Founder & CEO of Kiip, Brian Wong, speaks about the ten ways to capture emotions in his presentation on “Why capturing emotion matters”.
This post is part of the live coverage of Echelon 2012, Asia’s leading tech startup event happening on June 11 – 12. If you spot typos, slight inaccuracies or need more clarification, do leave a comment in the post and we’ll address it in the next edit.
At 19, tech prodigy, Brian Wong has already immersed and familiarized himself in the tech starup scene by landing himself a job at Digg. In that same year, Brian became the youngest entrepreneur to raise a round of venture capital for his startup, Kiip.
Kiip is a rewards network that allows iOS and Android game developers to integrate real-world rewards for virtual achievements that players attained during the gameplay. At present, the company has fulfilled around 100,000,0000 monthly moments in the United States and served over 80,000,00 rewards.
Now at 21, this young Canadian entrepreneur is at Echelon 2012 to share with us Kiip’s secret in capturing audience’s emotions in his ‘Ten ways to go beyond” tips.
The ten ways to go beyond
1. Moments instead of touch points
Brian elaborates this by providing the example of how Apple makes use of ‘moments’ to capture its audience with an iPad photo advertisement depicting a couple using an iPad in the middle of Paris.
He cheekily adds on that it was pretty ridiculous if you consider the insanely high data roaming charges that will be incurred.
At Kiip, game achievement is the ‘moment’. The way to do it is not to trick people into giving their emails, information etc. Kiip believes in using natural, well thought of emotion that make people feel happy about using them and appreciate it.
This is why big brands spend milliions of dollars on campaigns that make you feel happy about using them.
Brian explains this using the three-layer play framework:
He likens smartphones to a human’s ’6th sense’. Every building is filled with information of what is happening inside a building, how to get to the building, etc. Using a smartphone, we can now check and be updated to these information wherever and whenever. This is a good example of how serendipity can be integrated into mobile discovery apps that by feeding users with information that pleasantly surprises them.
Brian admits that he is a huge advocate for giving rewards without letting users know. What they are doing right now is the exact opposite of how traditional games reward users. Traditionally, game app developers let users know from the start what they have to do in order to get a particular reward.
3. Emotional ROI
Brian gives the example of Path’s expressive emoticons that allows users to respond to friends’ photos. This purely visual experience make users feel like they are popular when in reality they may not be.
4. Acknowledging and Validating
Two good examples of that Brian gave were formspring’s ‘smile’ acknowledgement when someone agrees or support the answer that was given and Quora’s ‘voting’ for answers feature. Both provides acknowledgement and validation for the content contributor.
In the online space, people are not exactly given options to choose form. These choices that are provided are known as ‘perceived choice’ that can fall under the any one of the five categories: Smart customizability, “algorithms” & recommendation, perceived care & personality, social serendipity or perceived effort.
Brian further elaborates on the paradox of choice: if there are too much too choose from, people will suffer from choice paralysis.
6. Gifts and rewards
Kiip believes that customer experience is key. To do this, he uses the concept of O2O (online to offline) in Kiip’s reward system whereby online refers to the achievement layer and offline refers to the rewards layer. What this means is to translate virtual achievements in games into real-world tangible rewards.

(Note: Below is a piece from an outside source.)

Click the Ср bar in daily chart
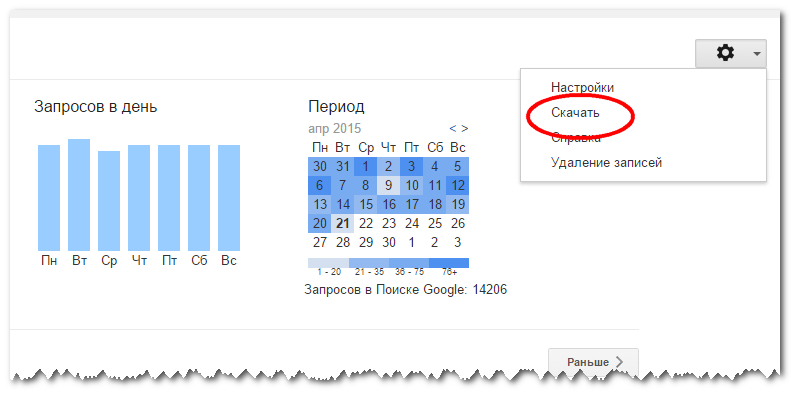This screenshot has width=791, height=397. pyautogui.click(x=109, y=201)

7. Humanisation of process
This can take form in the use of a mascot such as Salesforce.com’s ‘Sassy’. If you create a company that people like, your users will most likely forgive you when things go wrong.
9. Build a story
The trick here is to focus on the story, not the product. Kiip uses anecdotes and testimonials from customers to build up its brand. in kiip, can gift a reward.
10. Final message from Brian: To feel or die.